ギリヤーク尼崎さんというと、その筋ではとても有名な人で、NHKの番組になったこともある人だ。大道芸人だと本人は言う。人は「前衛」舞踏家だと言う。感受性ゆたかな十代の大阪時代にその番組を見た。見てはいけないものを見てしまった、という感想。五、六年たって友人に誘われた「大須大道芸人祭り」の出演者リストに名前を見つけた。「この人だけは見ないとならない」と友人を一生懸命説得していた。年月が消せない傷のようなものを残していたらしい。
大道芸とは何か。客を選べない。初めて会う通行人を相手に、足を止め、心をつかみ、感動させ、お金を出してもいい、と思わせなければならない。場所だって自由なようで、きっと勝手にはさせてくれないだろう。日光と夜は街灯を照明にして、芸と身一つで、期待度ゼロの客から金を出させる。

その場にあるものはなんでも使う。路上すべてが舞台だから。360度すべてが見られるから、自分をすべてさらけ出すしかない。良いときもあれば悪いときもある。乞食を演じたら、その芸で客を泣かせることもあれば、本物と間違えられることもある。その振幅が大きいから、目を背けたくなるような悲惨な状況もあるし、「神が降りる」瞬間もある。

演目の終わりにやる「念仏じょんがら」は、さいご本当に死ぬんじゃないか、と思ってしまう気迫のこもったギリヤークさんの代表作です。その動画が二本あります。時間や場所は違うけど、同じ大須大道芸人祭りでのもの。

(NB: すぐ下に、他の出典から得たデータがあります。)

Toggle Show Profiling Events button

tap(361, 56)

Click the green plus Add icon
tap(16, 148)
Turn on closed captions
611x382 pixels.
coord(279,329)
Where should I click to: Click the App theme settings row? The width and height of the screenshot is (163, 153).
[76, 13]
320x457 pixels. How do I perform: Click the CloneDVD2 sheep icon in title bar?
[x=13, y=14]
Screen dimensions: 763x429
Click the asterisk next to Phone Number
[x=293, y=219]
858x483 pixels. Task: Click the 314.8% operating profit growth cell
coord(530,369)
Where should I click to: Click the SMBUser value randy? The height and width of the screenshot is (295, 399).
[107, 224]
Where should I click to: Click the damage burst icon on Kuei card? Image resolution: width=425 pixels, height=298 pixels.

少し知って、他人とは思えない自分には、正視できない。自転車のおっさん。子供たち。野次もとぶ。

次。神が降りた。

宗教じみた熱狂。前のと違いすぎて笑える。

二本目は僕が撮ったもの。いい感じのビデオになってる。踊ってる場面の時間は8分の1くらいしかないのに、あの場の熱狂が伝わってくる。これは自慢ではない。カメラにも神が降りた。

「念仏じょんがら」が始まると同時にデジタルビデオのバッテリー切れで電源が切れた。スイッチが入らない。しばらく待つと約15秒ほど起動して、また切れる、という状態になる。カメラの機嫌をとりながらスイッチが入る時だけカメラを回した。最後の客席のシーン以外まったく編集していない、テープに撮ったままだ。

カメラが動かないので60分テープが余った。祭りはこの演目で終わる。撮るつもりのなかった観客と話すギリヤークさんを、カメラが完全に止るまで撮った。意図しなかったけど、それが良かった。何十回見ても飽きない。

「やっぱり技術で踊るってわけにはいかない」言い切ったところでカメラは止まった。